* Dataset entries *

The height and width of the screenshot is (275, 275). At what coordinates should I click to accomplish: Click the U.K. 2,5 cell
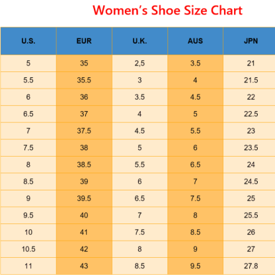(139, 63)
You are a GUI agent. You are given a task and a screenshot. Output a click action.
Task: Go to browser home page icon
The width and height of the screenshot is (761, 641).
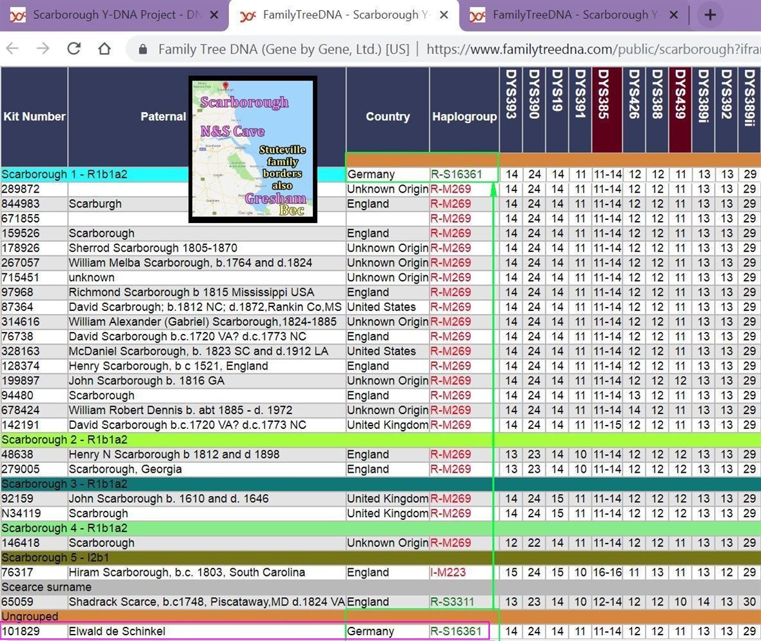pos(104,49)
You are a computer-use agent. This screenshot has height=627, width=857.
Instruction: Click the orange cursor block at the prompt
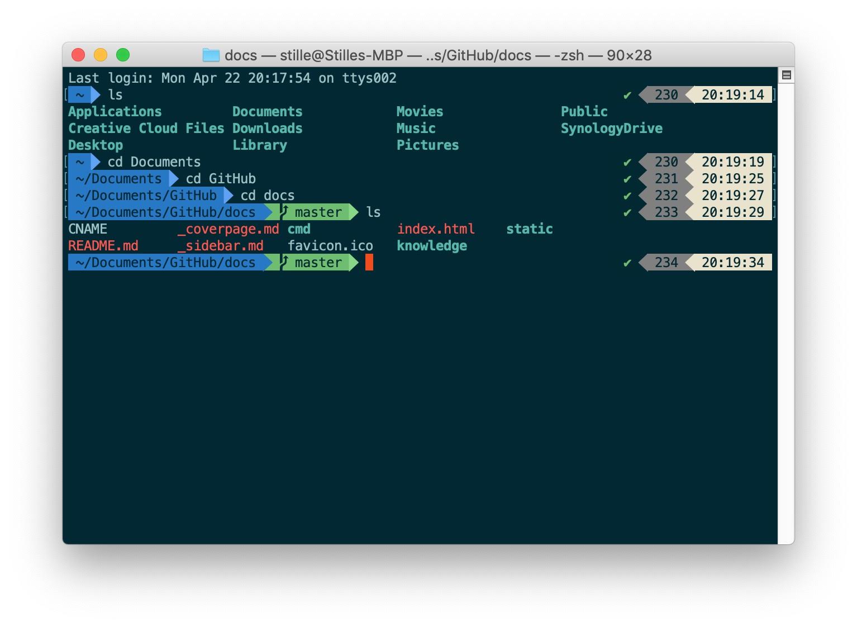click(369, 262)
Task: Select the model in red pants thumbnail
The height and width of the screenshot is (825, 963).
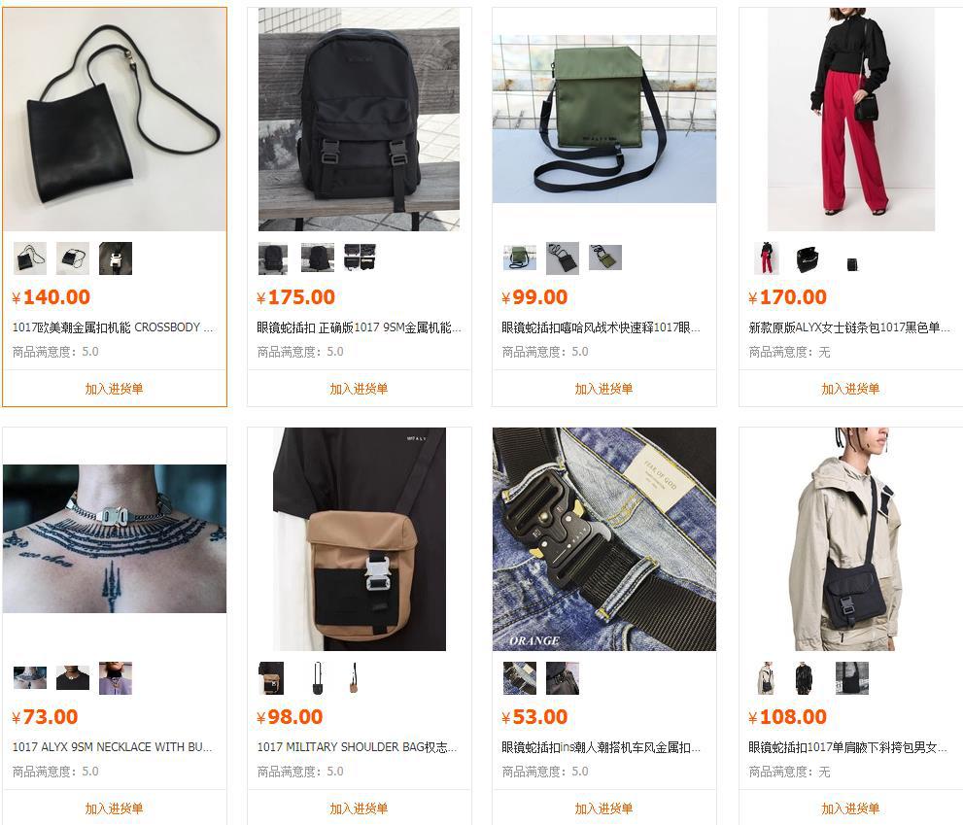Action: pos(766,258)
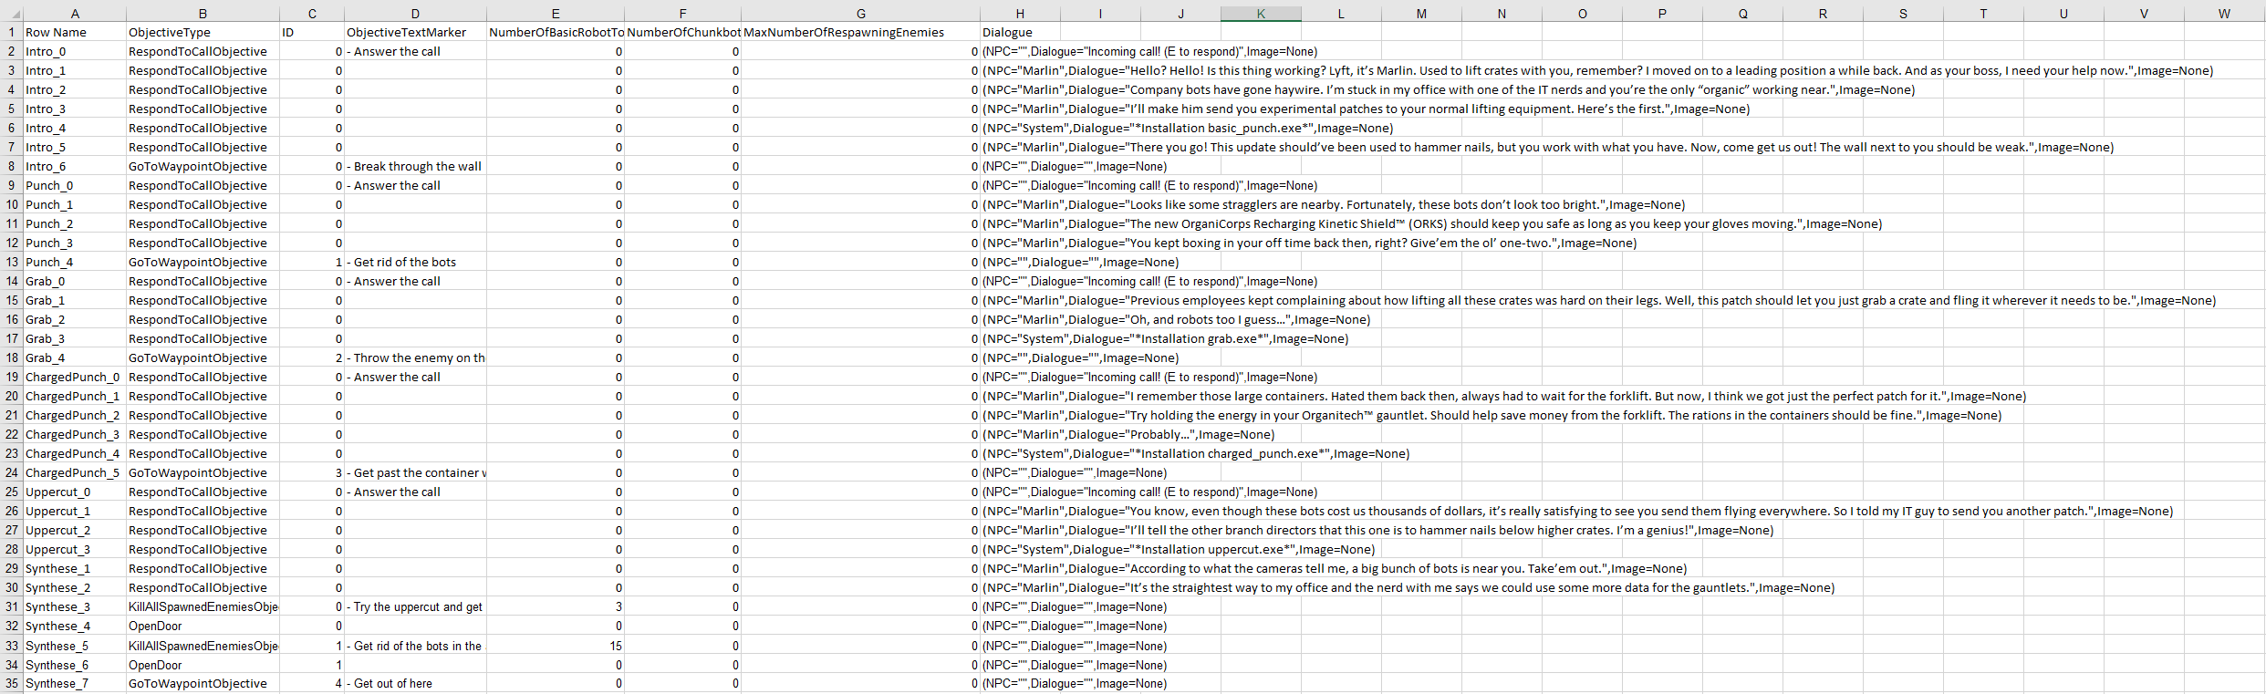Screen dimensions: 2266x694
Task: Click the cell containing 15 in Synthese_5 row
Action: (615, 646)
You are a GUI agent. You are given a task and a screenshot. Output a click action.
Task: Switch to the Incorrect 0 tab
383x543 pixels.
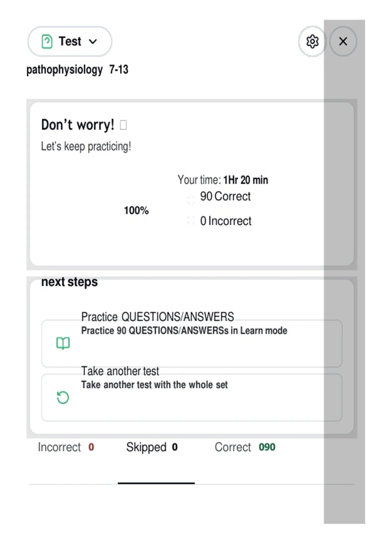click(66, 447)
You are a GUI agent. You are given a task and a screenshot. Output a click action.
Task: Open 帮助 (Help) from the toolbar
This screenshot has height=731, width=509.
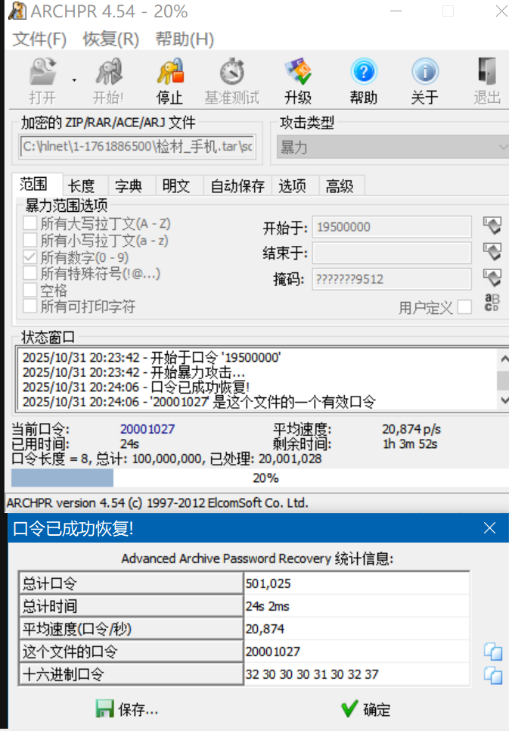tap(363, 73)
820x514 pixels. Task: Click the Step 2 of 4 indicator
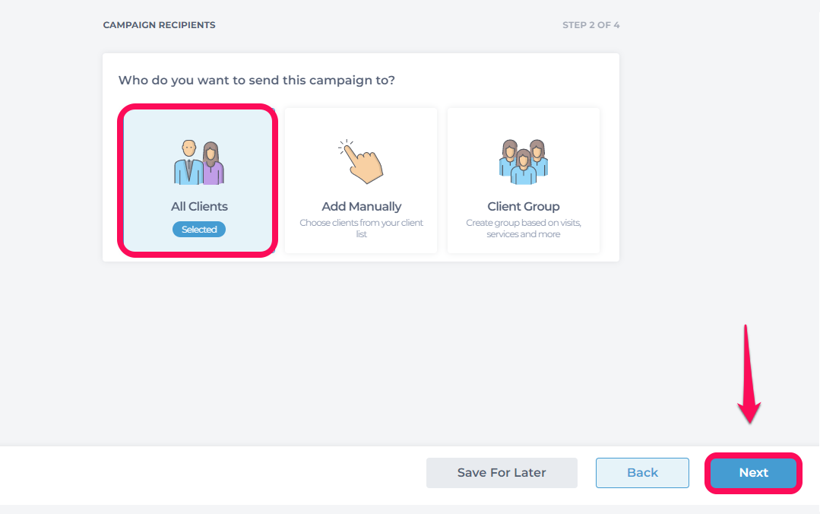point(591,25)
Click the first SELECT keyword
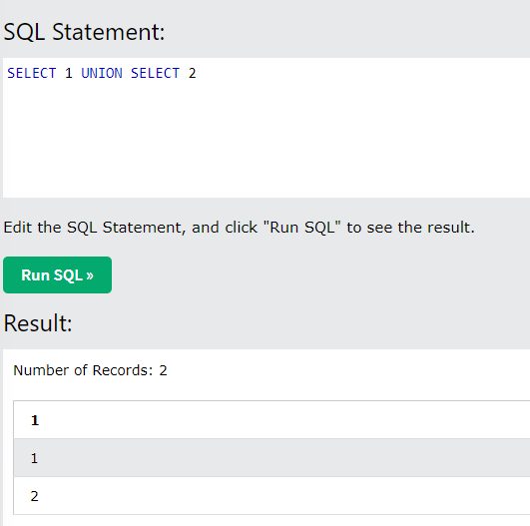The image size is (530, 526). 31,73
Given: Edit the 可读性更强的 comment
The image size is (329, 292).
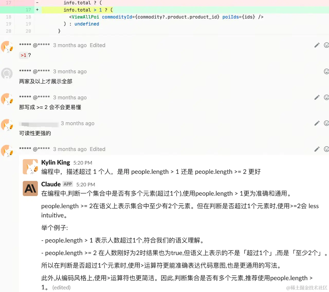Looking at the screenshot, I should [317, 123].
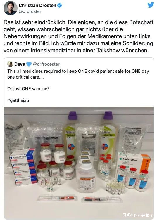Open Dave's small profile picture

pos(10,64)
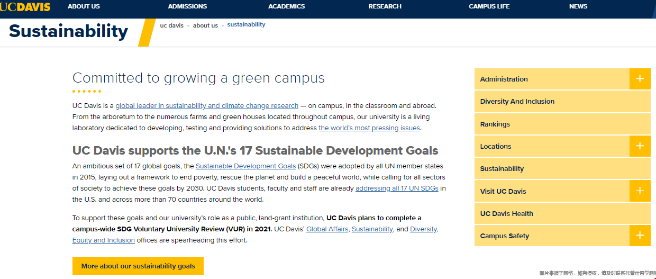
Task: Open the Global Affairs link
Action: [x=327, y=229]
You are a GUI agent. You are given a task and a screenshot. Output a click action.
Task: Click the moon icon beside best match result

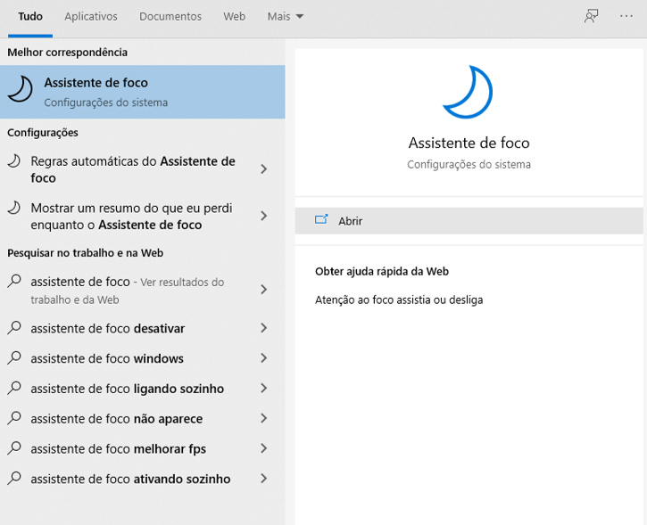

* What to do *
Your copy should restate every record word for word and contain no pictures.

* Solution to this task *
The height and width of the screenshot is (275, 275). At what coordinates should I click to accomplish: Click the U.K. 2,5 cell
(139, 63)
You are a GUI agent. You are given a task and a screenshot. Output a click action.
Task: Go to browser home page icon
The width and height of the screenshot is (761, 641).
pos(104,49)
You are a computer-use agent. This screenshot has height=627, width=857.
Instruction: Click the orange cursor block at the prompt
click(369, 262)
Task: Select the model in red pants thumbnail
The height and width of the screenshot is (825, 963).
Action: pos(766,258)
Screen dimensions: 2266x694
Task: Click the cell containing 15 in Synthese_5 row
Action: (615, 646)
You are a GUI agent. You are given a task and a screenshot. Output a click action.
Task: Switch to the Incorrect 0 tab
383x543 pixels.
click(66, 447)
You are a GUI agent. You are given a task and a screenshot. Output a click action.
Task: Open 帮助 (Help) from the toolbar
This screenshot has height=731, width=509.
tap(363, 73)
820x514 pixels. Task: Click the Step 2 of 4 indicator
point(591,25)
Click the first SELECT keyword
The image size is (530, 526). 31,73
Given: Edit the 可读性更强的 comment
The image size is (329, 292).
Looking at the screenshot, I should [317, 123].
Open Dave's small profile picture

pos(10,64)
Task: Open the Global Affairs link
Action: [x=327, y=229]
You are a GUI agent. You are given a task and a screenshot. Output a click action.
Task: Click the moon icon beside best match result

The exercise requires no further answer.